Volviendo al cuidado y la protección mutua interespecie, todos los personajes de la historia se ayudan o, por lo menos, no existen zancadillas. Se vislumbra que hay un mundo fuera del Jardín donde el dolor y la violencia es parte del día a día, y tus personajes, por ejemplo las tres ancianas, deciden que en la medida de las posibilidades, hay que echar una mano. Como sea. ¿No hay fricciones en un mundo así?
Las tres ancianas son el lado luminoso de las tres Erinias de la mitología: Alecto, Megera y Tisífone. En vez de las tres Erinias que representan la venganza, inventé las tres Erinias que representan la generosidad, la ayuda. Ante el escenario distópico del mundo real quería mostrar que la gente buena existe de verdad. Decidí que en el doloroso viaje del protagonista –en el que se convierte en una isla y lo desmemorian–, en lugar de antagonistas que intentan ponerle obstáculos, se topase con personajes ayudadores.

¿La utopía ecológica debe ser esperanzadora o simplemente reconfortante? O, de otro modo: ¿Hasta dónde te gustaría que llegase tu escritura? 
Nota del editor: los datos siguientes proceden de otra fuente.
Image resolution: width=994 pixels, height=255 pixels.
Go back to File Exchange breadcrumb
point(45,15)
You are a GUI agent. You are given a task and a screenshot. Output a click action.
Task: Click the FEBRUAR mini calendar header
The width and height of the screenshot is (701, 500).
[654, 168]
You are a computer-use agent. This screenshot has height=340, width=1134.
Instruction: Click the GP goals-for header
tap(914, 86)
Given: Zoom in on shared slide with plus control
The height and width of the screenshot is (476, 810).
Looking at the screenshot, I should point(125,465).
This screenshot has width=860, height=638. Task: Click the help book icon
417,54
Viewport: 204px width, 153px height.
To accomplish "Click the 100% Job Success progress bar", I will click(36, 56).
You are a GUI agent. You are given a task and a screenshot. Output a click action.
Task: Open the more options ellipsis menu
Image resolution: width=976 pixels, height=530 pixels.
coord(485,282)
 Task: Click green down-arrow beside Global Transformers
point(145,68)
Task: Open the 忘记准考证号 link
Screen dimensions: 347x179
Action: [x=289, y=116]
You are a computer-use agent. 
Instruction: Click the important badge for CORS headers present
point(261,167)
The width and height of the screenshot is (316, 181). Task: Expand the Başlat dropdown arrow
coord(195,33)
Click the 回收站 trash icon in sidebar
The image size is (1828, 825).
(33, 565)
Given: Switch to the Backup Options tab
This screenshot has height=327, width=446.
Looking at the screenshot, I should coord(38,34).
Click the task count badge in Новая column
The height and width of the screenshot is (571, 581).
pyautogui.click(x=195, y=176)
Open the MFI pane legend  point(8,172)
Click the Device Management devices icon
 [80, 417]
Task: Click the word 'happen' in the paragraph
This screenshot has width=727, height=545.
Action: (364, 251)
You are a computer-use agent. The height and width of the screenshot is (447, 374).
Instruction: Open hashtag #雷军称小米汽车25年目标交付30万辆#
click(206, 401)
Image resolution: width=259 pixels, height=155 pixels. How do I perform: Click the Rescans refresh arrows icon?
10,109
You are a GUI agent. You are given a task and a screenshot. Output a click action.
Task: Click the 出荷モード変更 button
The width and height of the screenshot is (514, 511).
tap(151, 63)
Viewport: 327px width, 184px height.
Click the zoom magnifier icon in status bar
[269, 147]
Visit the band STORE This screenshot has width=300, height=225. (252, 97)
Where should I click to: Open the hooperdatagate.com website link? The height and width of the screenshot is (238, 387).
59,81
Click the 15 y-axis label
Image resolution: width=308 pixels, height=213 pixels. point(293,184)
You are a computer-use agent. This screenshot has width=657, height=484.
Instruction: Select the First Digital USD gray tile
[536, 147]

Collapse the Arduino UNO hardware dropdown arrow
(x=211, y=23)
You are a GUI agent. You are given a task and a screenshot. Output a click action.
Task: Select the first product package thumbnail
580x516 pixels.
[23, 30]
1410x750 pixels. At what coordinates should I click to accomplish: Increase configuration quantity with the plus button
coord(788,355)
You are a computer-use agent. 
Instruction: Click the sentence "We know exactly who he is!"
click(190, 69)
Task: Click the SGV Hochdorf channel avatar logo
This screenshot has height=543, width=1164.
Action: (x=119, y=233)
La literatura no puede cambiar el mundo, pero sí puede plantar una semilla. Esas semillas que son ideas pueden germinar. A un niño le plantan una idea y cuando crece, si recuerda aquella semilla, igual la desarrolla. Y entonces sí, construyes. Puedes construir incluso formas de convivencia y cuidados; un mundo mejor. Si la pregunta es: ¿Hasta dónde te gustaría que llegase tu escritura?, la respuesta es: A plantar pequeñas semillas que puedan germinar.